Social influencer, Pamilerin Adegoke shared a video on Twitter claiming area boys are reportedly tearing ballot papers and collecting peoples phone in Ikate Elegushi in Lagos State.
He asked where the security officials in the State were, and also asked the Independent Electoral Commission (INEC) if this is free and fair.
In Lagos, Nigeria’s commercial capital, there are usually pockets of violence on election day. However, the frequency appears to have hit fever pitch in recent years.
Some analysts said the attacks began to intensify after the 2015 election, where the major opposition party in the state, the Peoples Democratic Party (PDP), won 14 seats – eight in the state parliament and six in the federal parliament.
Two years later, during the local government elections in Lagos, cases of voter intimidation and harassment were reported in several polling units, mostly in the PDP strongholds.

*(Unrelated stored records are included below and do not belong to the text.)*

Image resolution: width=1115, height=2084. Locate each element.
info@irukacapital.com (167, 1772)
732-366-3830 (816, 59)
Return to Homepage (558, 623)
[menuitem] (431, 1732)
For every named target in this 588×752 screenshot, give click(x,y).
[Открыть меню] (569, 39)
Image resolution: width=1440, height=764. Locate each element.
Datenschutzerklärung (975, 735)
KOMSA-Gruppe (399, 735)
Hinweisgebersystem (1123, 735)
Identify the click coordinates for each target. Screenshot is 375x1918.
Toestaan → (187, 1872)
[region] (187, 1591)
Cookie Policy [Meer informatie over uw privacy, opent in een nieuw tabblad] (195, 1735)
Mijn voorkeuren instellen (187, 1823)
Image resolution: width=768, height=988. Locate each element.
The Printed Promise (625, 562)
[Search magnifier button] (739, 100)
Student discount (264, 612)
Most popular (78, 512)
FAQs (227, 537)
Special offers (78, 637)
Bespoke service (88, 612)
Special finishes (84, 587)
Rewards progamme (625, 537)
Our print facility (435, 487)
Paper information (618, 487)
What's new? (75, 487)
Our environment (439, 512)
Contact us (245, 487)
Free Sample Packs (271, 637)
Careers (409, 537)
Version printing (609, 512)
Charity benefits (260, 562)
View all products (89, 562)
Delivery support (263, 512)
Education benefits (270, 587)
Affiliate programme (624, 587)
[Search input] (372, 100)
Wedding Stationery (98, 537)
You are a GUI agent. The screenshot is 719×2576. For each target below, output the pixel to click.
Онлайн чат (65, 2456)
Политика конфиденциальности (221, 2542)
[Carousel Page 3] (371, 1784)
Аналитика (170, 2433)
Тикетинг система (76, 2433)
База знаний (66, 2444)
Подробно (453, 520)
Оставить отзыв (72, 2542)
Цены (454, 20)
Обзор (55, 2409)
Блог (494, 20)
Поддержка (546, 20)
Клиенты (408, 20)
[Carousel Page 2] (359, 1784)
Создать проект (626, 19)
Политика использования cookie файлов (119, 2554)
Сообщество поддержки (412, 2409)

In 2017, Chinedu Ezugha, a PDP vice chairmanship candidate in Ajeromi-Ifelodun, said he could not vote on election day because of threats to his life.
By the 2019 governorship election, the voter turnout in the state had shrunk: there were at least half a million less voters compared to 2015.
According to The Punch newspaper, Lagos State recorded the lowest voter turnout in the country during the governorship and state legislature elections: just over one million people cast their votes out of 5.5 million eligible voters (18%).
The PDP did not win any seat in the state parliament. They, however, won two in the federal parliament. Hakeem Amode, the PDP spokesperson in Lagos, attributed their dismal performance in 2019 to the threats of violence.
“The governing party in Lagos is known to be using intimidation, thugs, the touts in Lagos to intimidate voters,” Amode tells The Africa Report.
“And that is why we usually have low turnout because people are scared of their lives. There will be a change of system in Lagos if there is [a] free and fair election.”
Since the return of democracy in 1999, Bola Tinubu has had a stranglehold on the State.
He avoided public office after the expiration of his governorship term in 2007, but remained instrumental in determining who governs Lagos or sits in the state and federal parliaments.
However, for the first time in 20 years, Tinubu will be on the ballot again. Amode says the implication is that the voter intimidation and vote-buying that was witnessed on election days “is going to escalate to the form that we have never seen”.
In October, suspected thugs from the ruling party attacked PDP members who had gone to campaign in the Badagry area of the state. Amode said one of those injured, a journalist, “nearly lost his life”.
History is repeating itself in 2023 general elections as videos of thugs reportedly working for the All Progressives Congress presidential candidate, Bola Tinubu, assaulting voters have emerged on social media platforms.
In a video trending online, thugs assaulted a woman at 30 Ishadare Street, off Fafolu Onipanu, Lagos, for voting Labour Party presidential candidate, Peter Obi.
Voters are reportedly being followed to their polling unit to ensure they vote APC presidential candidate.
In another video, an APC agent was caught on camera threatening voters who won’t vote the party to go home at Fehintola Giwa Street, Aguda, Surulere area of the State.